Contrastive Learning for Seismic Horizon Tracking with Domain-Specific Priors

2026-06-15Computer Vision and Pattern Recognition

Computer Vision and Pattern RecognitionMachine Learning
AI summary

The authors address challenges in tracking 3D seismic horizons without labels. They combine two methods: one that aligns data trace-by-trace but struggles near faults, and another deep learning method that handles faults better but usually needs labeled data. Their approach uses reliable signal-based matches to guide training of a texture-focused neural network, helping it learn to follow horizons even through difficult fault areas.
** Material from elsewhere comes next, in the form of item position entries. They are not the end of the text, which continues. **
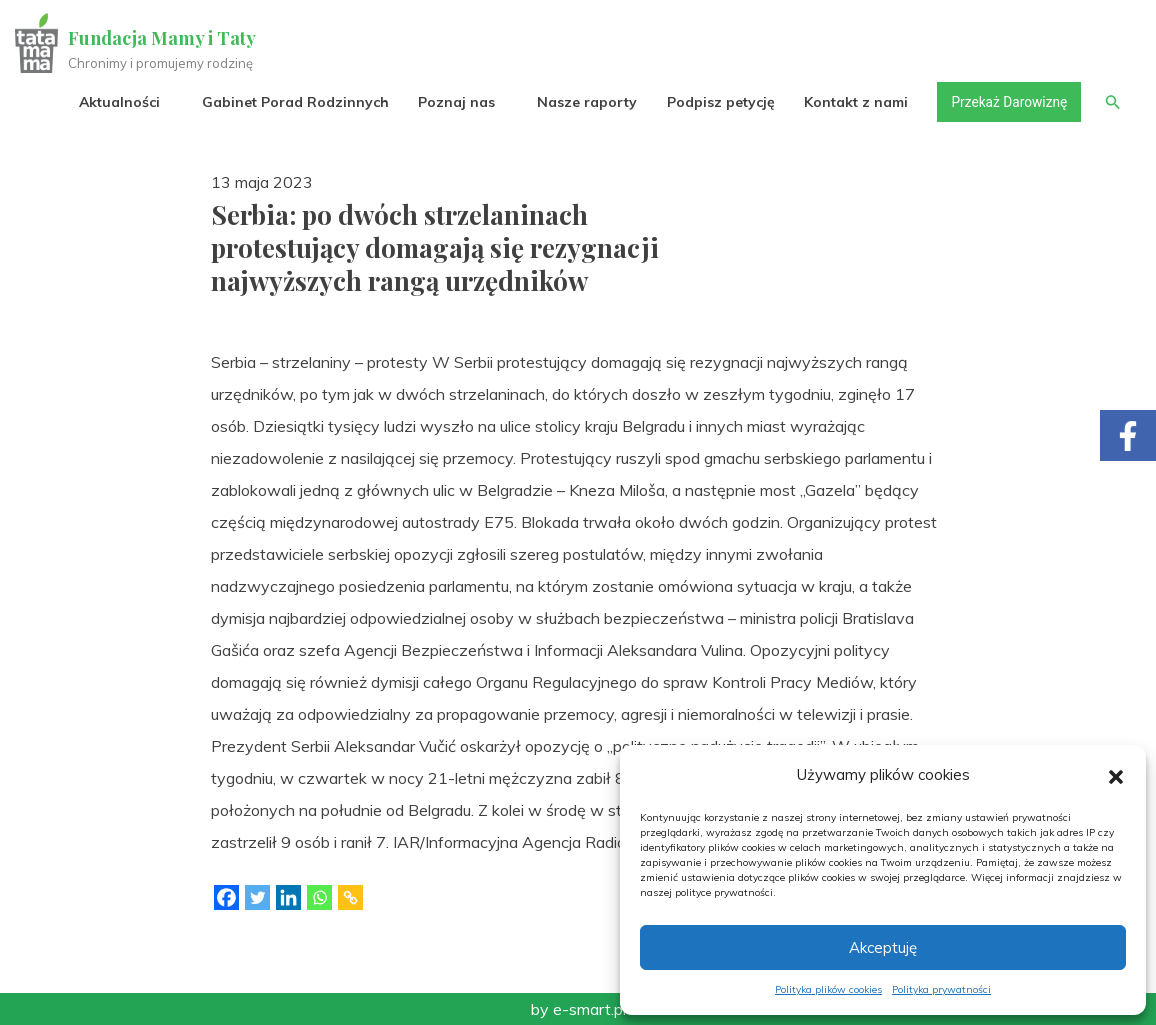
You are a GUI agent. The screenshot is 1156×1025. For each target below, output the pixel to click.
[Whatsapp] (319, 897)
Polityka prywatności (941, 989)
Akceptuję (883, 947)
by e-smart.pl (578, 1009)
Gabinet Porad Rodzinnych (292, 102)
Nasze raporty (584, 102)
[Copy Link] (350, 897)
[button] (1116, 775)
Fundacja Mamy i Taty (162, 38)
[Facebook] (226, 897)
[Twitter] (257, 897)
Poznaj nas (453, 102)
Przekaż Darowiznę (1007, 102)
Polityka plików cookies (828, 989)
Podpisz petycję (717, 102)
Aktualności (116, 102)
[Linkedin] (288, 897)
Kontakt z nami (853, 102)
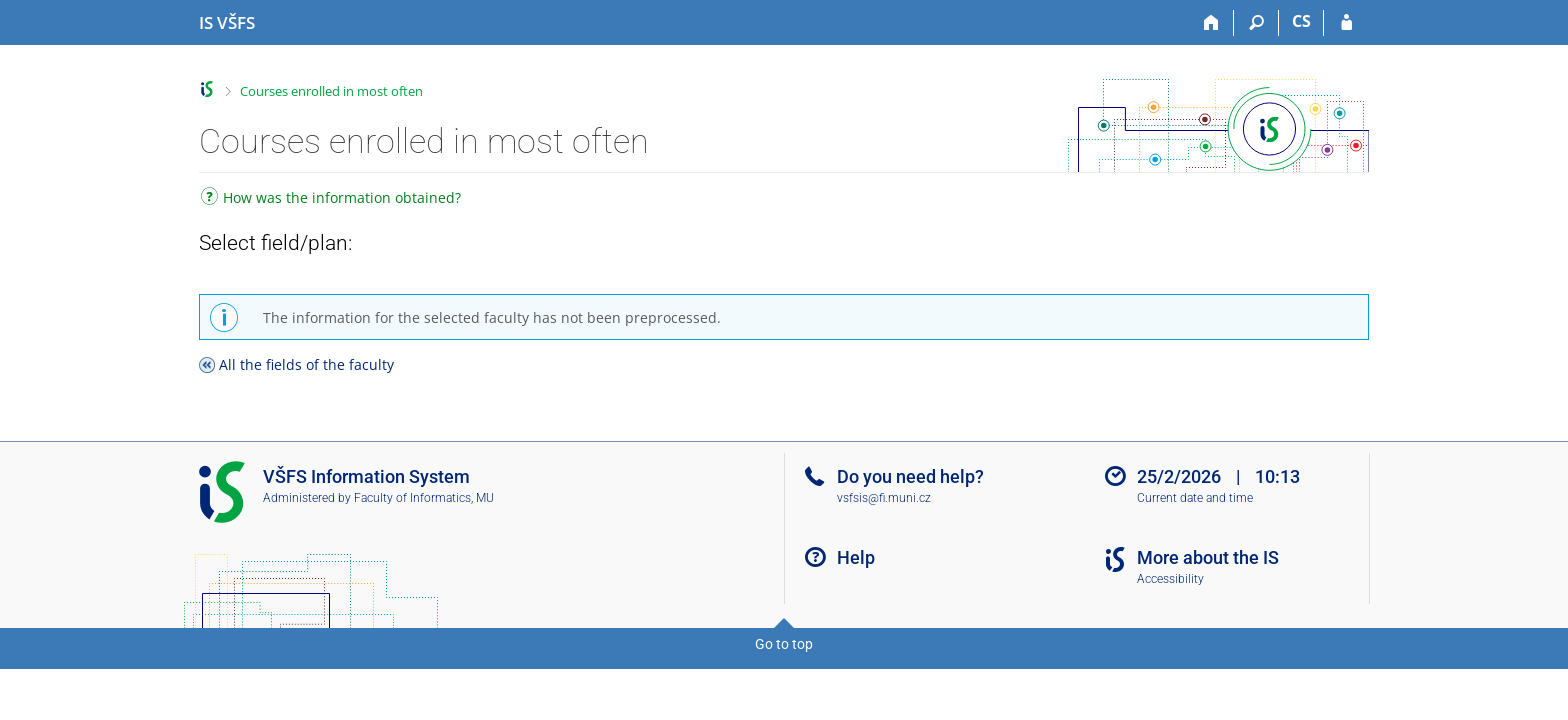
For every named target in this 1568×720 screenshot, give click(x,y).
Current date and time (1195, 498)
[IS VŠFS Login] (1346, 23)
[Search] (1256, 23)
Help (856, 557)
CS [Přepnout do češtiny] (1301, 21)
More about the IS (1208, 557)
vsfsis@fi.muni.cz (884, 498)
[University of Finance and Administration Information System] (227, 23)
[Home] (1211, 23)
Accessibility (1170, 579)
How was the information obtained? (331, 199)
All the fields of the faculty (306, 364)
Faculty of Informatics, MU (424, 498)
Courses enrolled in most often (331, 91)
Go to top (784, 644)
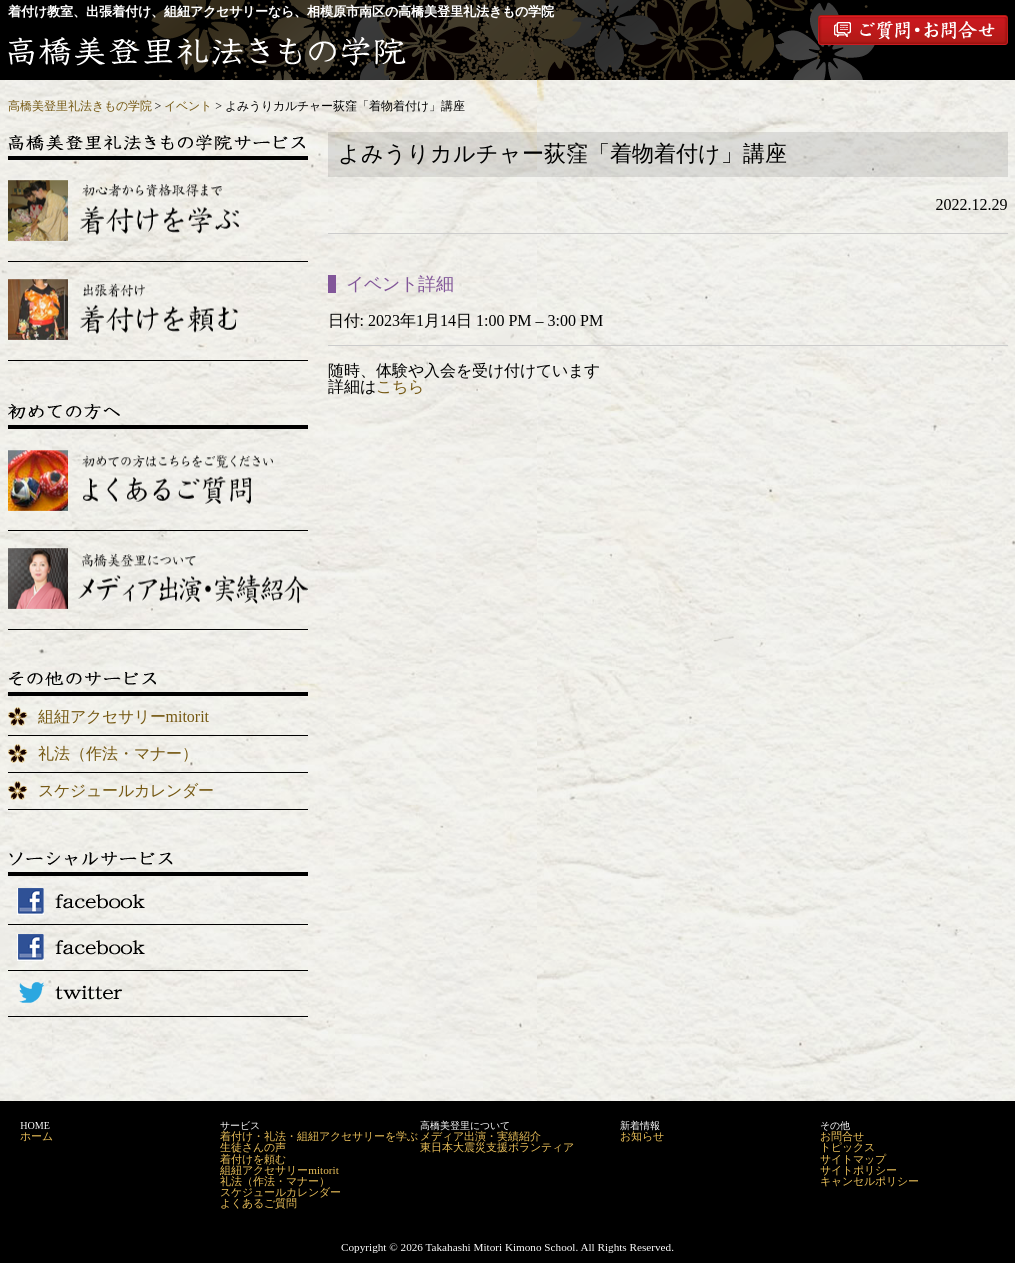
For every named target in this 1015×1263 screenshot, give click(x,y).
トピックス (847, 1147)
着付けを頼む (253, 1159)
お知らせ (642, 1136)
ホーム (36, 1136)
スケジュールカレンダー (126, 790)
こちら (400, 386)
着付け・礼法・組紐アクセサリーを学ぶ (319, 1136)
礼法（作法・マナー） (118, 753)
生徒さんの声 (253, 1147)
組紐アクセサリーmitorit (124, 716)
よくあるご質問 (258, 1203)
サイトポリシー (858, 1170)
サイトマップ (853, 1159)
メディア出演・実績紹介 (480, 1136)
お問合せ (842, 1136)
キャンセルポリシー (869, 1181)
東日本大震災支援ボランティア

Tests show their method reduces errors compared to other unsupervised approaches and performs similarly to some semi-supervised methods.

3D seismic horizon trackingunsupervised learningself-supervised learningcontrastive learningreflector slopesfaults in seismic dataneural network embeddingstexture-based deep learningmean absolute error (MAE)
Authors
Alexandre Thouvenot, Lionel Boillot, Vincent Gripon
Abstract
Unsupervised 3D seismic horizon tracking faces a key limitation: signal-based propagators provide accurate trace-level alignment but often fail near faults, whereas texture-driven deep models are more robust to discontinuities, typically at the cost of labeled data requirements and reduced trace-level precision. We propose a self-supervised fusion of both paradigms in which signal-derived local horizon correspondences act as domain-specific priors to train a texture-based deep learning model. Specifically, we estimate reliable trace-to-trace flows from reflector slopes and use them to form positive pairs in a contrastive objective, while restricting training to high-confidence neighborhoods, optionally augmented with a fault mask. The objective is not to infer ambiguous correspondences close to discontinuities, but to preserve horizon identity across them. As a result, the network learns voxel-wise embeddings that preserve local signal continuity while enabling horizon propagation beyond discontinuities through similarity search. Experiments on the public F3 dataset and a faulted synthetic dataset achieve lower mean absolute error (MAE) than unsupervised baselines and competitive performance against a semi-supervised method using a single labeled slice.